Now obviously if you go back in the exchange and shop around, you can get that lower-cost plan but if you don’t go back in and look, then you might be caught unawares by the fact that your price is going to maybe go up more than you were expecting it to.
Now the flip side of this – it works exactly the same in reverse – if this were the 2014 benchmark plan and all of a sudden the benchmark in your area has gone up, everybody’s subsidies go up. But again, shopping around during open enrollment is how you find out what’s available and what it’s going to cost you. All of these numbers on this chart – they’re all automatically baked into the information you see when you go on the exchange and look at plans.
So the new plans will include the new subsidies and you’ll see exactly what you need to see but you won’t see it unless you go in and shop around.
Colorado as an illustration
So I want use Colorado as an example because it’s a perfect example of how this works. So here in Colorado, the ACA-created CO-OP has really undercut the market for 2015. They have slashed their prices and in virtually every area of the state they now have the lowest price plan and the second-lowest-price plan and so the benchmark plans have changed and we’re a perfect example of THIS happening. So where our benchmark plan was HERE last year, it’s gone down to HERE now.
So again this is awesome news for healthcare in general; that’s what we’re supposed to be doing here is cutting prices, reducing premiums. But it means that all of a sudden the subsidy does not have to be as high anymore in order to bring the cost of that benchmark plan down to the amount you have to pay. So people who don’t have that CO-OP plan – you know if you have one of the other plans and there are lots of them in our exchange – and if they just opt for automatic renewal, the amount of subsidy they’re going to get is going down for 2015.

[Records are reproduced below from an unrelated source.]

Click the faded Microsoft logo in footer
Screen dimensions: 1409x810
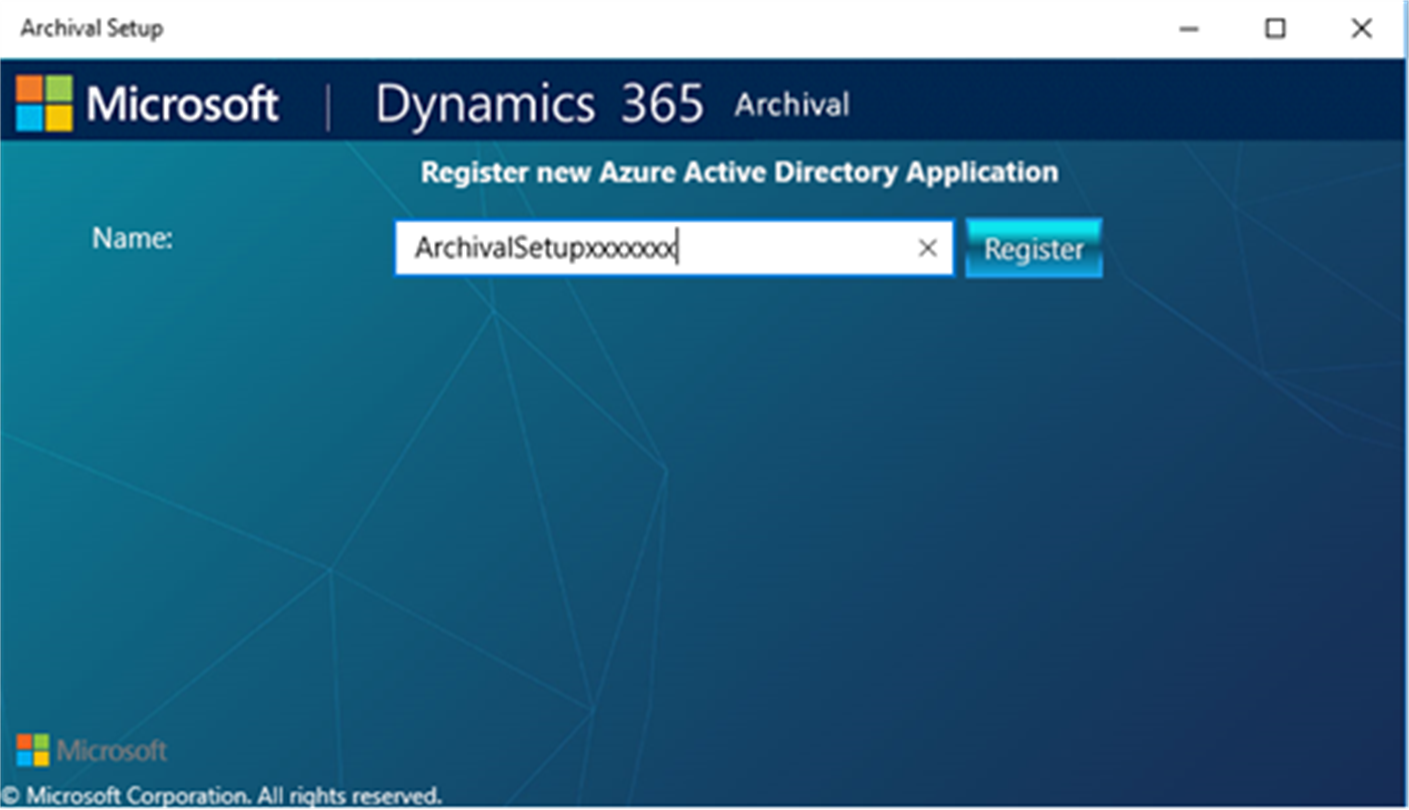33,750
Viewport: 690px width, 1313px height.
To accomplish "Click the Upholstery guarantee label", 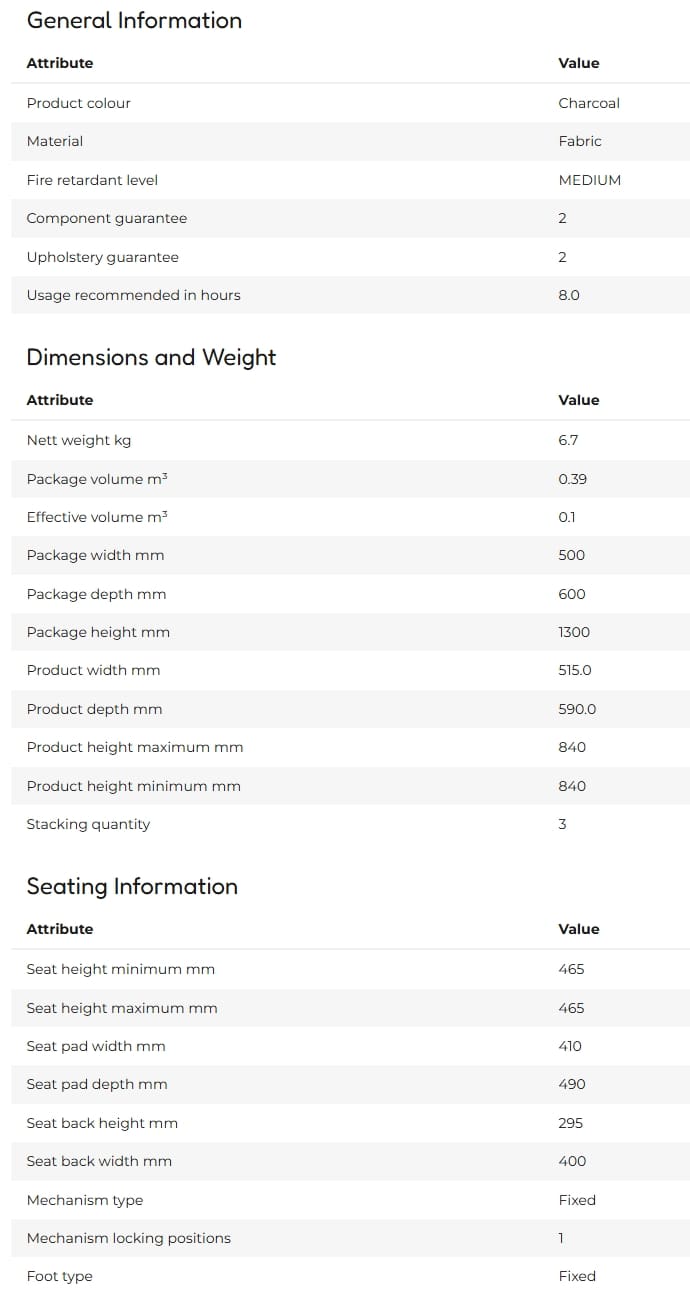I will tap(102, 257).
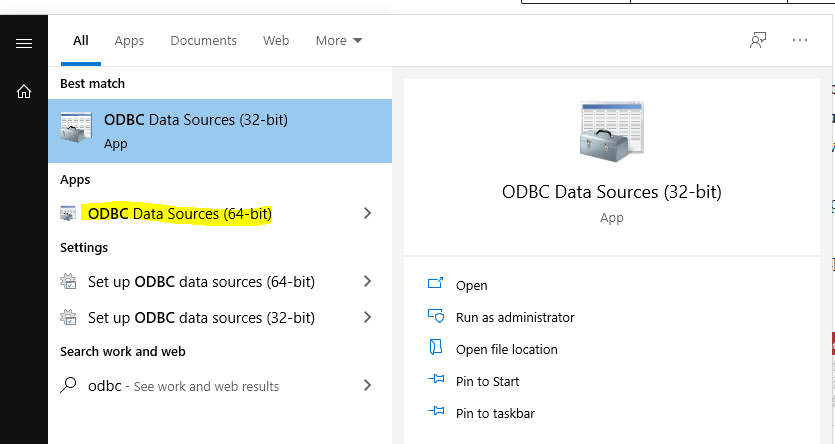Image resolution: width=835 pixels, height=444 pixels.
Task: Expand ODBC Data Sources (64-bit) chevron
Action: click(x=368, y=214)
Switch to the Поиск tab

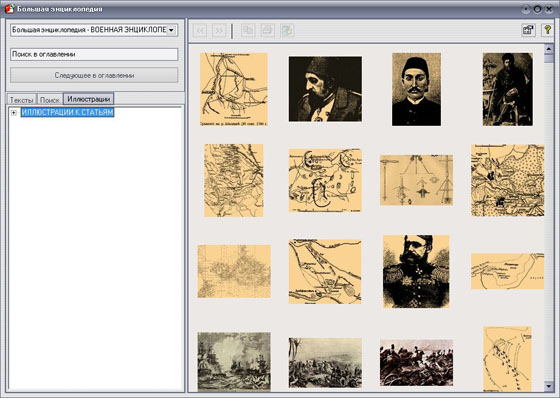pos(50,100)
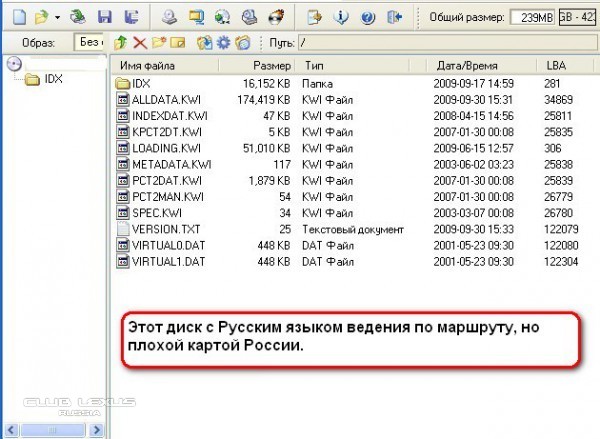Click the Образ type selector field

(90, 43)
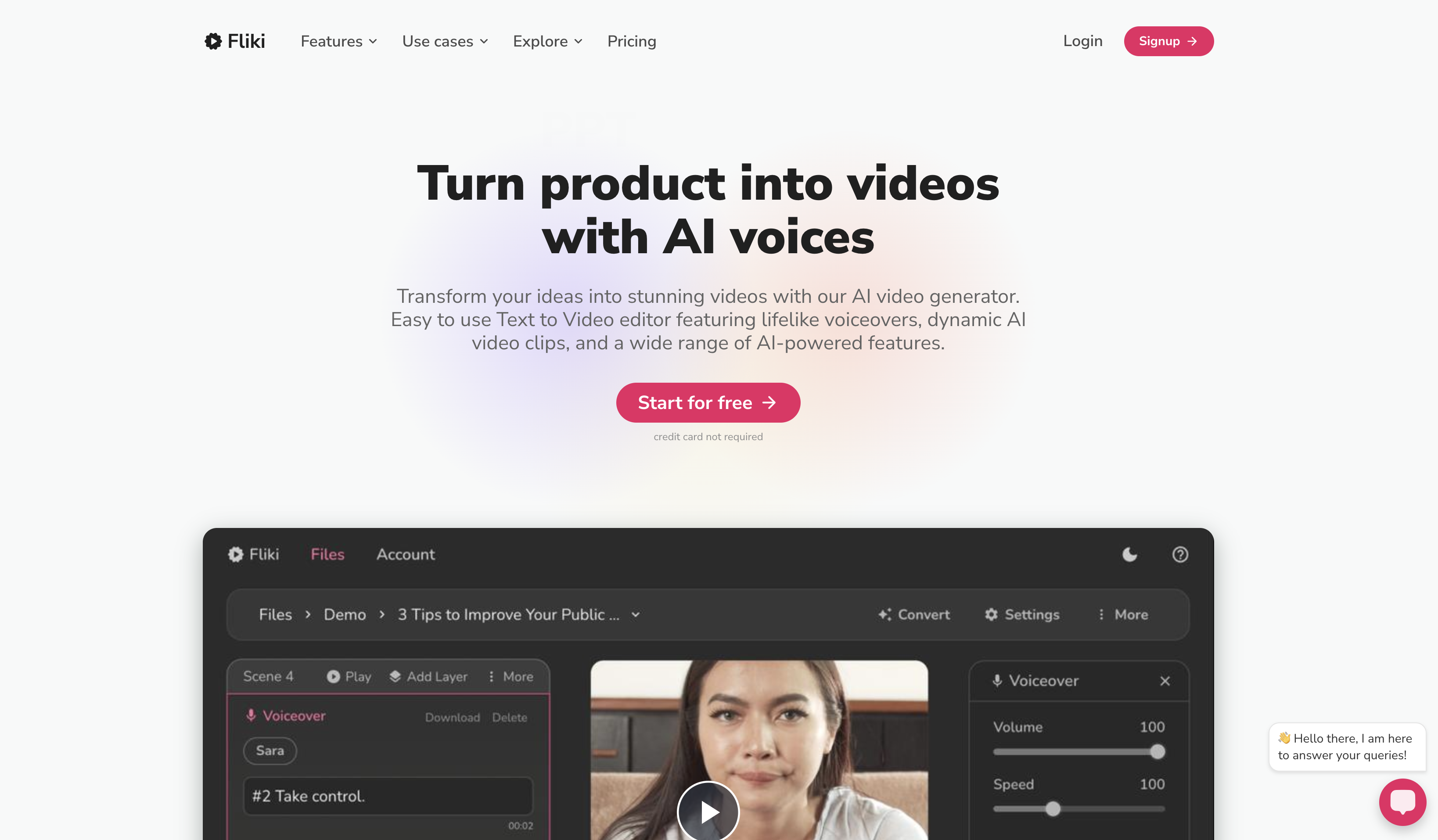The width and height of the screenshot is (1438, 840).
Task: Click the Start for free button
Action: 708,402
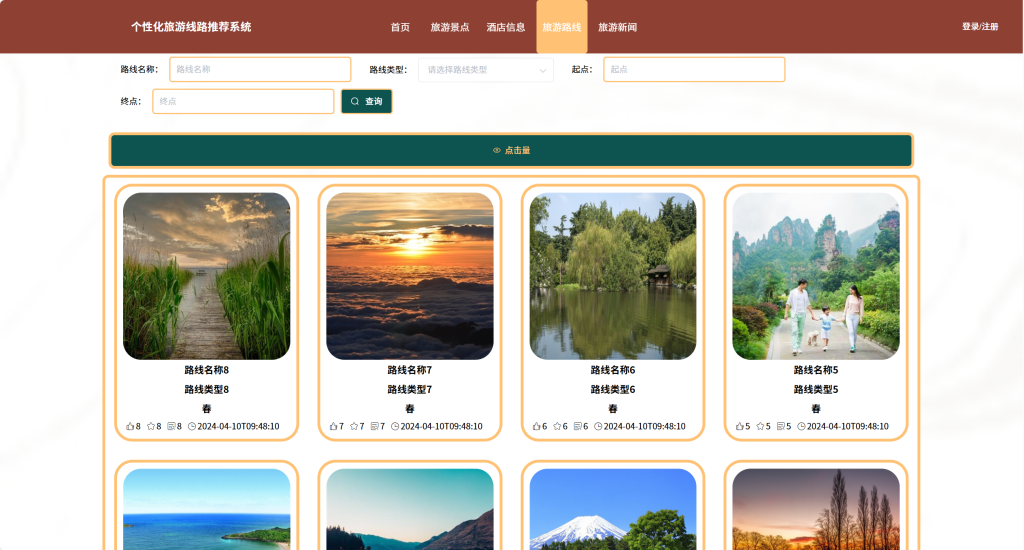Focus the 路线名称 input field
This screenshot has width=1024, height=550.
pos(260,69)
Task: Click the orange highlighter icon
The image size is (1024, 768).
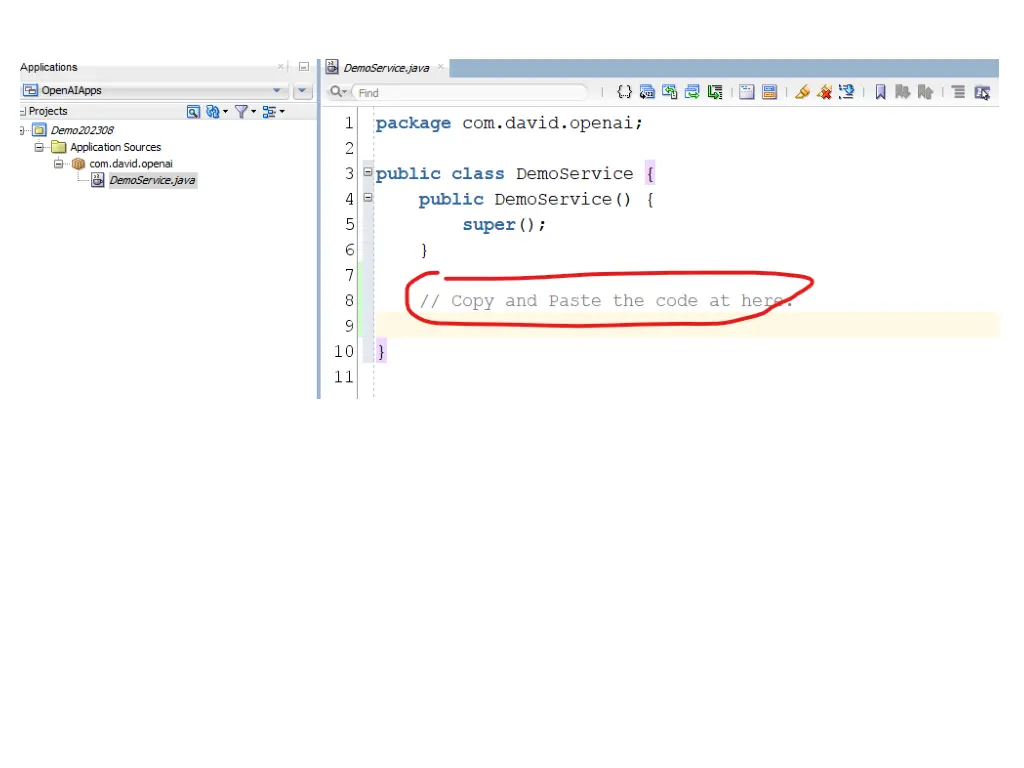Action: click(x=802, y=92)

Now, in a lot of cases, you might go in there and still choose to keep your current plan because maybe you like the provider network, you know maybe there are certain drugs covered on the drug formulary that just work for you … there are many reasons why you don’t necessarily want to just to a switch to a cheaper plan, but you should definitely go into it knowing exactly what you’re getting and knowing that at least you’ve looked at all of the options and you’ve picked the plan that works best for you in 2015.
Plan renewal deadlines
Now, in almost all states – in all but five states – you do have to make your plan decision by December 15th in order to get your new plan to start on January 1st. But this is a really busy time of the year and you’ve got a lot of things to shop for right now that aren’t health insurance.
If you don’t get around to it by December 15th and all of a sudden you get a bill in the mail for January and it takes you by surprise, and you are fighting all of this out at that point, you can still make changes. You have until February 15th to switch to a new plan for 2015. If you don’t get around to it by February 15th, you do have to keep the plan you have all the way until 2016 unless you have a qualifying event, which is something like having a baby, getting married – you know, a life change event, basically, so don’t put it off too long.
But you do have until February 15th to shop around the exchange and pick a new plan. So I think the take-away message is even though millions of Americans have an option to just let their plan automatically renew for 2015, it’s not the best idea. You just need to do yourself a favor and go back in and just take a few minutes to look and see what’s there – see what options you have – see what it’s going to cost you – and just know that you’re picking the plan that best fits your needs going into the new year.
So Merry Christmas and Happy New Year!